NICK WATERHOUSE, Nick Waterhouse (CD/LP)
Why should Daptone, Eli “Paperboy” Reed and James Hunter have all the fun when it comes to churning out classy contemporary/retro soul? It’s a question Nick Waterhouse might have asked himself back in 2010. Or more likely, why can’t that pie get a little bigger with a shot of blue-eyed R&B from a West Coast bred lover of the kind of ’50s and ’60s sounds Austin Powers used to find “groovy baby”?  Nine years, three critically acclaimed albums and plenty of road work later, Waterhouse has answered that query to everyone’s satisfaction. His music finds the perfect storm where Ray Charles, the Dap-Kings and JD McPherson meet for a shimmy-shimmy-ko-ko bop combination of styles guaranteed to get any dance floor vibrating.  But lyrically, everything is not quite as rosy in Waterhouse’s world. On the hip Motown-infused “Wreck the Rod,” he croons, “Love is a trap/ Love is a lovely suicide pact” as backing singers shout “love” in staccato harmony, a King Curtis-styled tenor sax wails, and Waterhouse howls with abandon. On the slinky, stripped-down “Which Was Writ,” he sings, “I used to trust but I learned that I was wrong” over a feline walking bass, subdued guitar and backing “woo-woos.” He’s angry about televised fakers — be they politicians or preachers — on “Man Leaves Town,” a toe-tapping jazzy garage rocker with the biting lyrics “Man came to town/ came through your TV screen/ convinced you he knew just what you mean.” There are plenty of edgy love tunes too, like the swinging “Urge Coming On,” the disc’s only cover. Here the backing singers bring the churchy Raelettes/Ikettes feel (not surprising since the song’s writer Joshie Joe Armstead was once a member of both those vocal acts) as Waterhouse goes pure Jackie Wilson. And just for fun, he adds an instrumental called “El Viv” that combines the Champs’ “Tequila” with a shot of Booker T. and the MG’s that’s as frisky and lively as watching Pee Wee Herman dancing. Even when the concepts are heavy as in “Song for Winners,” where Waterhouse sings, “I tried listening/ tell you what I hear/ I hear no fearlessness/ only fear,” the garage-soul of the plucky “Shakin’ All Over” lick will keep you boogying like no one is watching.  It’s an all killer-no filler set that’s the culmination of everything Nick Waterhouse has accomplished for the past nine years. He might have plenty bugging him, but with soul music this joyous and exuberant, you’ll be too busy riding the groove to care.
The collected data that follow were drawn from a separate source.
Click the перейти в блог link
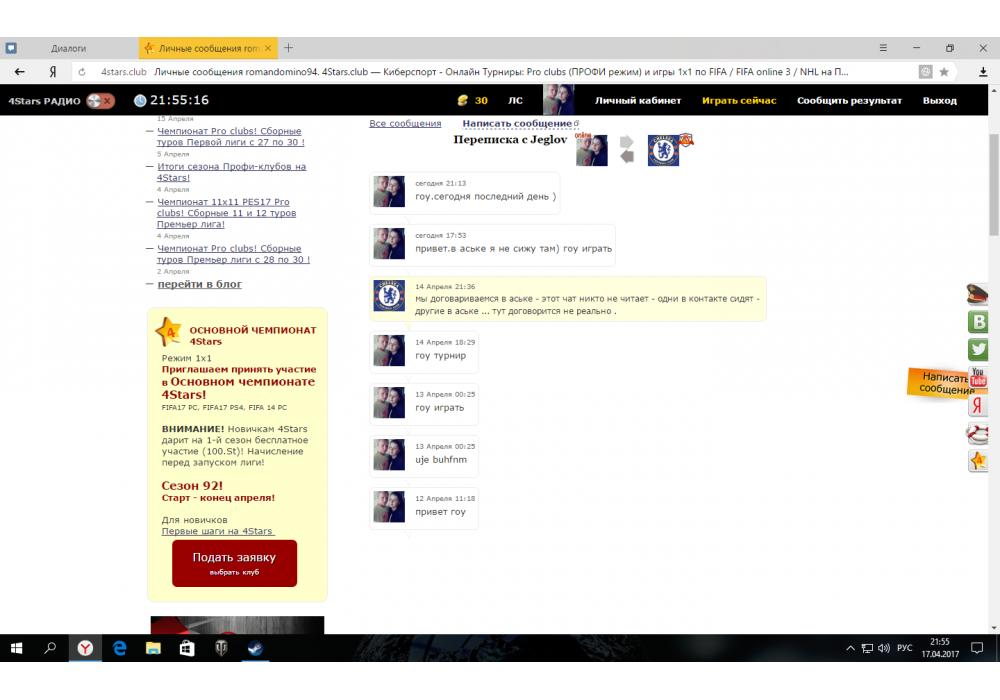The width and height of the screenshot is (1000, 700). click(200, 284)
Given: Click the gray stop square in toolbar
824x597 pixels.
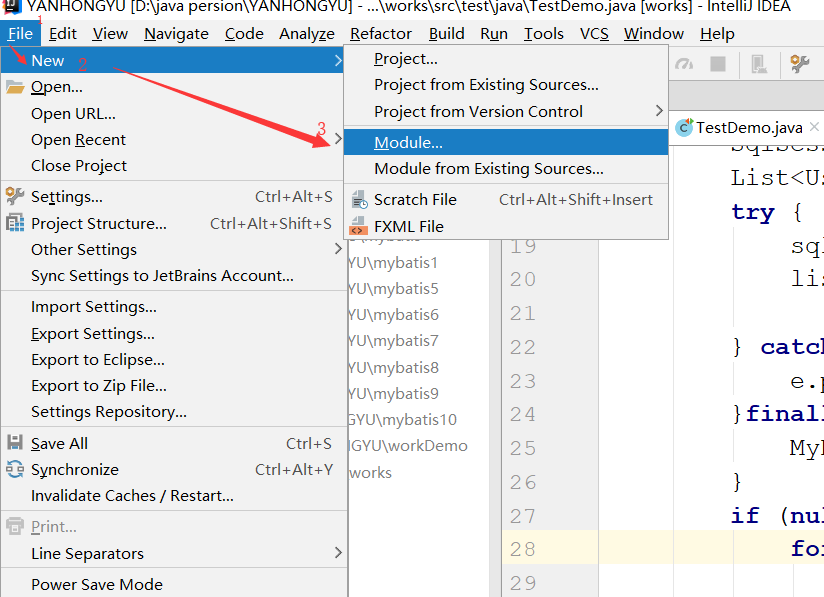Looking at the screenshot, I should tap(718, 64).
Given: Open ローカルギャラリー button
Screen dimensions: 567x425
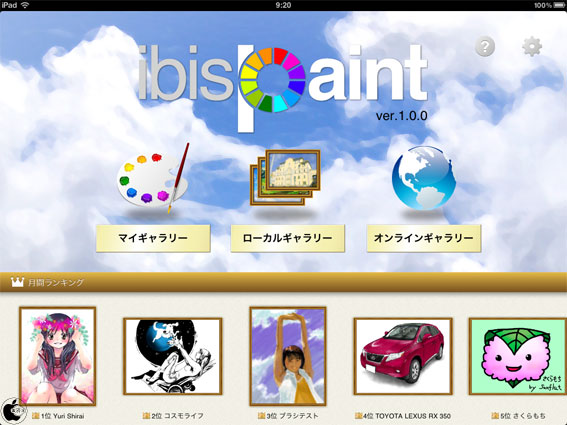Looking at the screenshot, I should (x=287, y=238).
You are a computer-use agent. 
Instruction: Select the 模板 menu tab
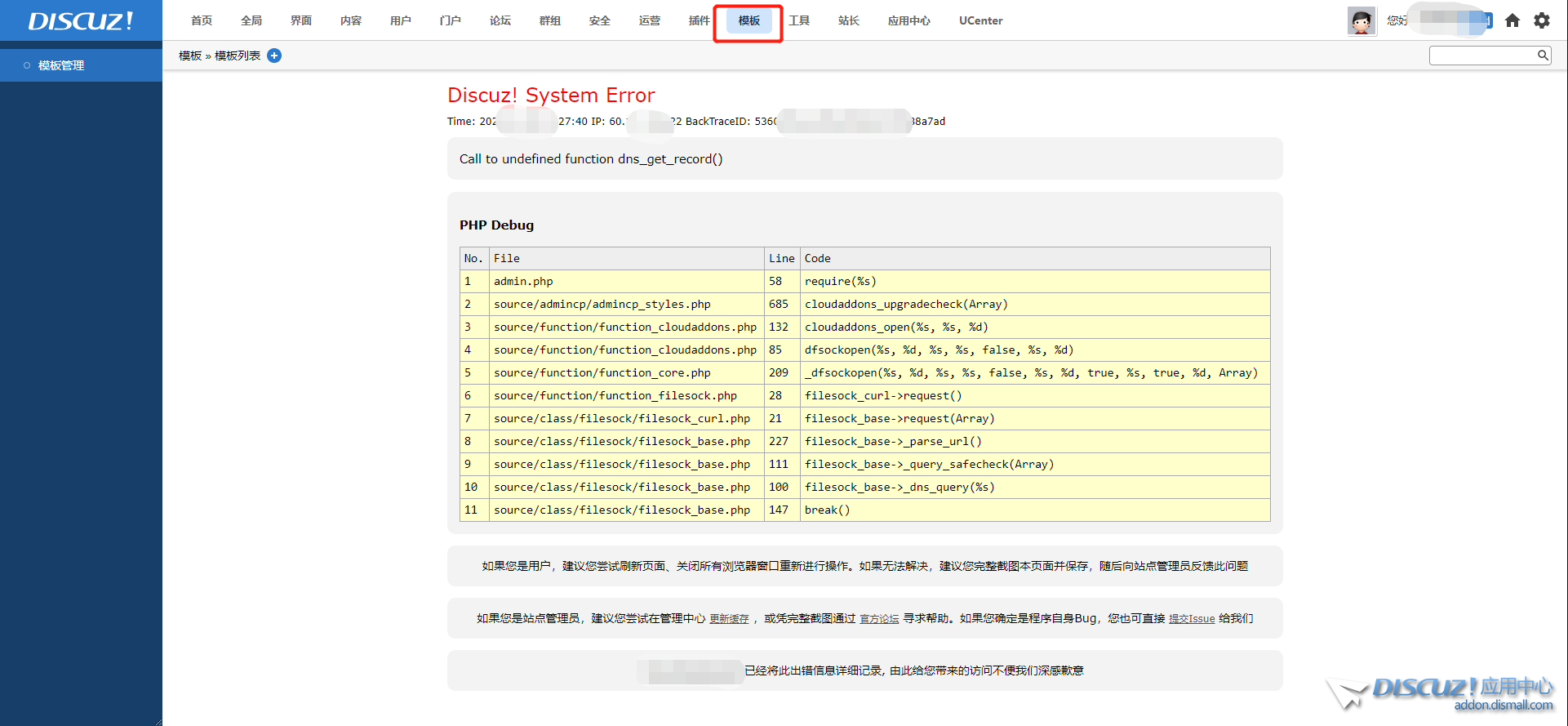click(748, 20)
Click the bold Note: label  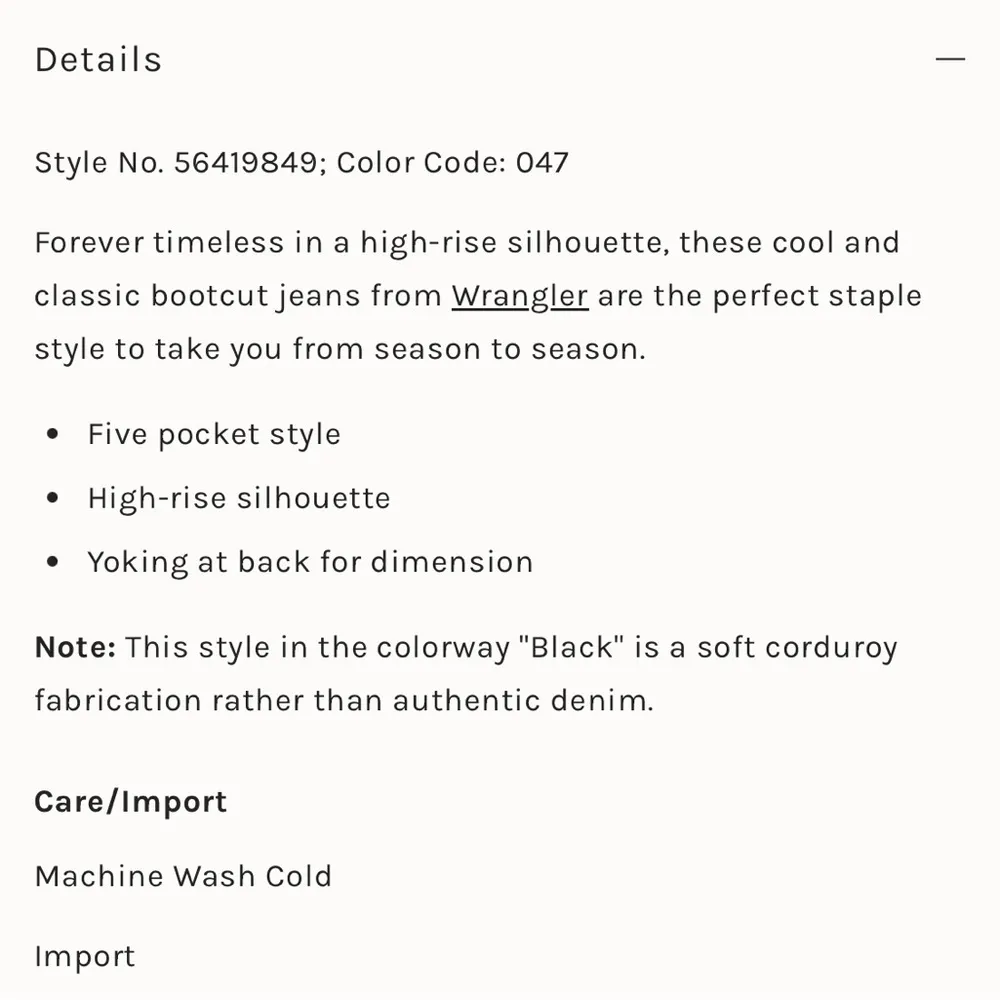click(75, 647)
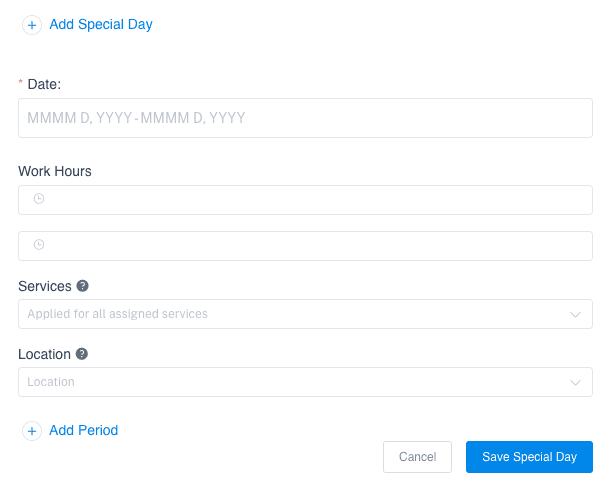Click the Work Hours label text
Image resolution: width=614 pixels, height=495 pixels.
(x=55, y=171)
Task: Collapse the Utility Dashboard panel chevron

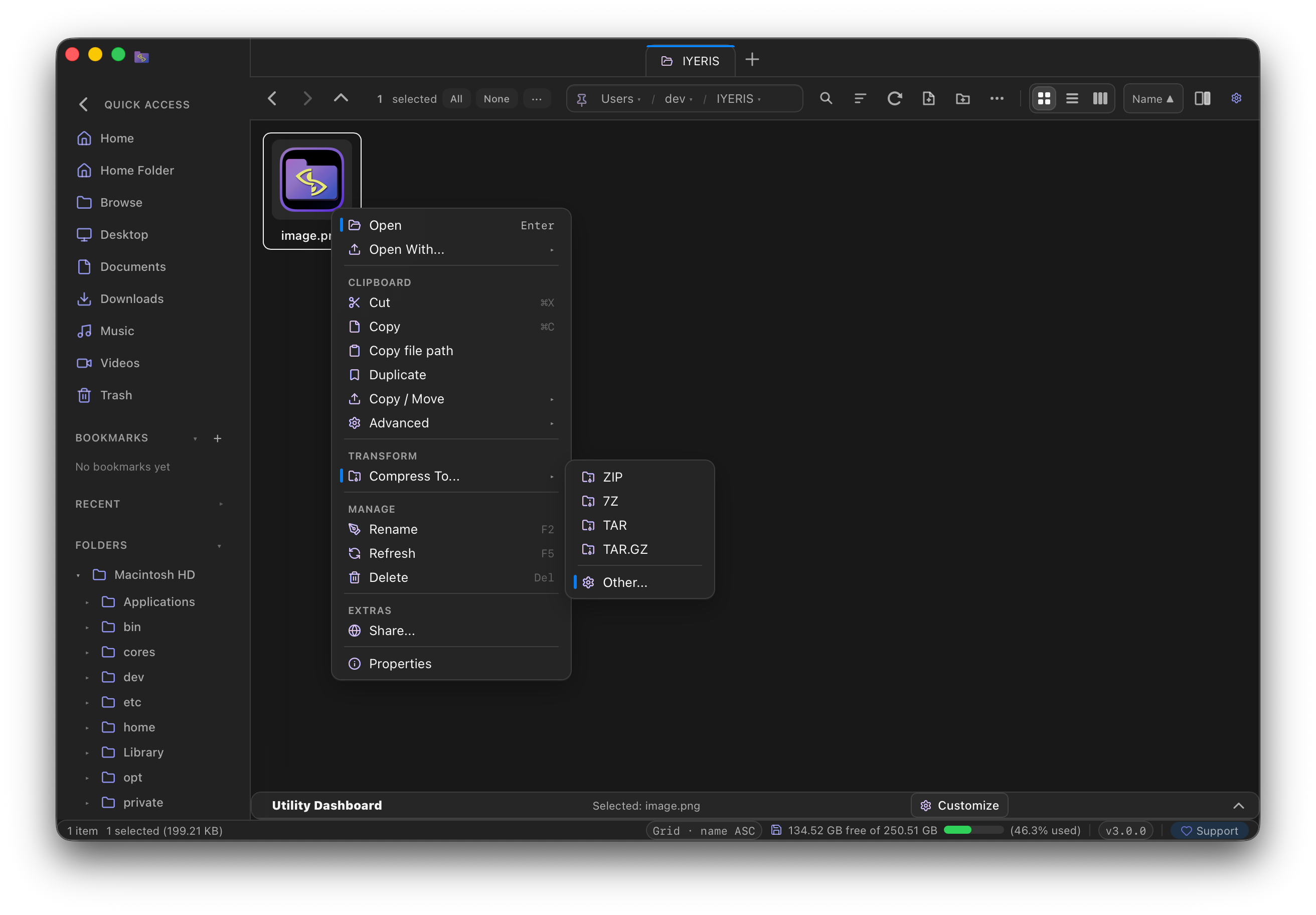Action: [1238, 806]
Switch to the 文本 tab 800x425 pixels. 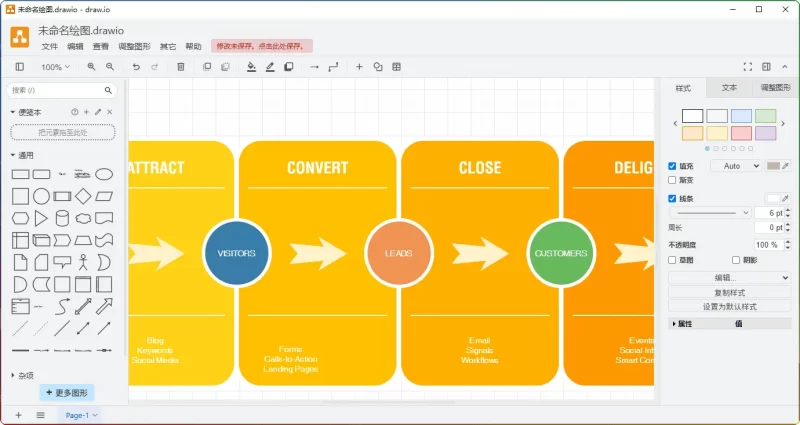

VARIOUS ARTISTS, Joni 75: A Birthday Celebration (CD)
An incredible array of artists and musicians honor one of the world’s most revered artists, Joni Mitchell, on her 75th birthday on Joni 75: A Birthday Celebration. The all-star tribute salutes Mitchell as a boundary-breaking artist highlighting her songs throughout her career. Featured performers include Brandi Carlile; Glen Hansard; Emmylou Harris; Norah Jones; Chaka Khan; Diana Krall; Kris Kristofferson; Los Loboswith La Marisoul, Cesar Castro & Xochi Flores; Graham Nash; Seal; James Taylor; and Rufus Wainwright.

DAVID GRAY, Gold In A Brass Age (CD/LP)

DIDO, Still On My Mind (CD/LP)


WEEZER, The Teal Album (CD)


TRILOK GURTU, Spellbound (CD)



STEPHEN MALKMUS, Groove Denied (3/15)

TIM O’BRIEN BAND, Tim O’Brien Band (3/15)

SNARKY PUPPY, Immigrance (3/22)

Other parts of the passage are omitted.